> [TASK INPUTS]:
= = = =
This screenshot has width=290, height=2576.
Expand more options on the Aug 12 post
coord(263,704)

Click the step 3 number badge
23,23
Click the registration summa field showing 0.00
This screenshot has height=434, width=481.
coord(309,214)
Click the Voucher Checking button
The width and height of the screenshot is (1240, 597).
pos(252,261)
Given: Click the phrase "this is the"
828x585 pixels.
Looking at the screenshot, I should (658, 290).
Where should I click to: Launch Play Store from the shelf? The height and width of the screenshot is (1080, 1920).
= = = =
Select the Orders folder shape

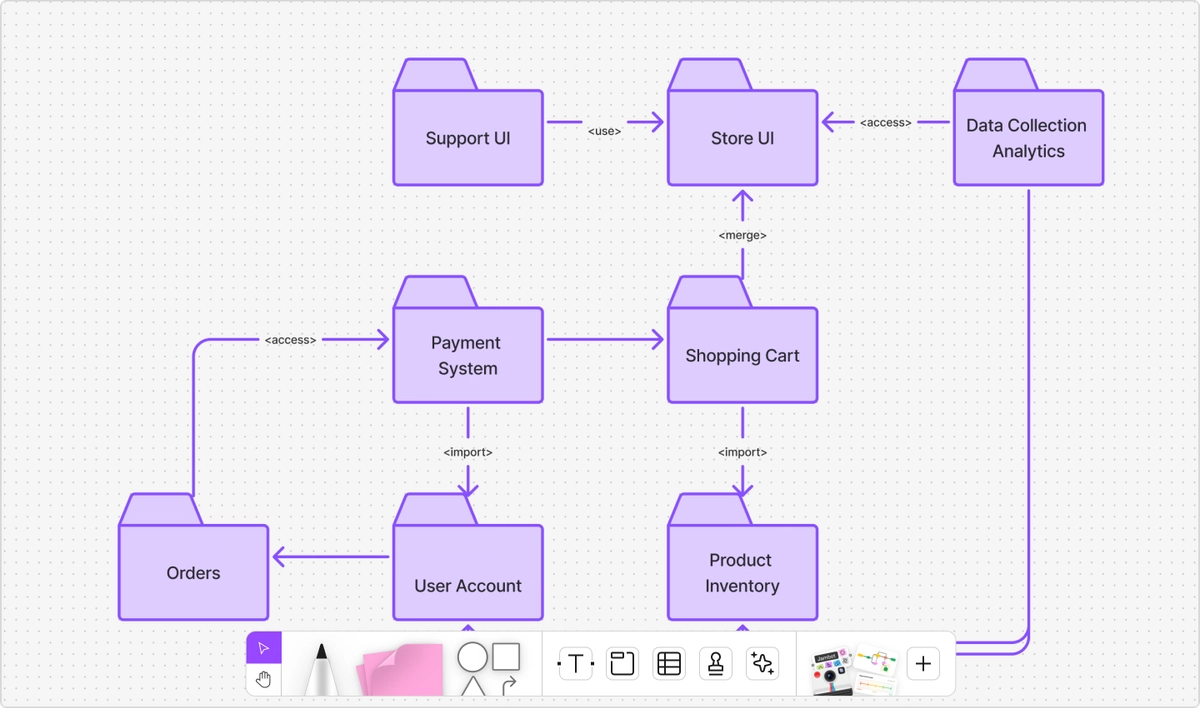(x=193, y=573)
= = = =
> [WHAT IS NEEDED]: Reproduce verbatim the items above, starting at the line that contains "This screenshot has width=290, height=2576." and ending at the line that contains "pos(252,261)", with both of those lines included.

> [THE RESPONSE]:
This screenshot has width=290, height=2576.
Expand more options on the Aug 12 post
coord(263,704)

Click the step 3 number badge
23,23
Click the registration summa field showing 0.00
This screenshot has height=434, width=481.
coord(309,214)
Click the Voucher Checking button
The width and height of the screenshot is (1240, 597).
pos(252,261)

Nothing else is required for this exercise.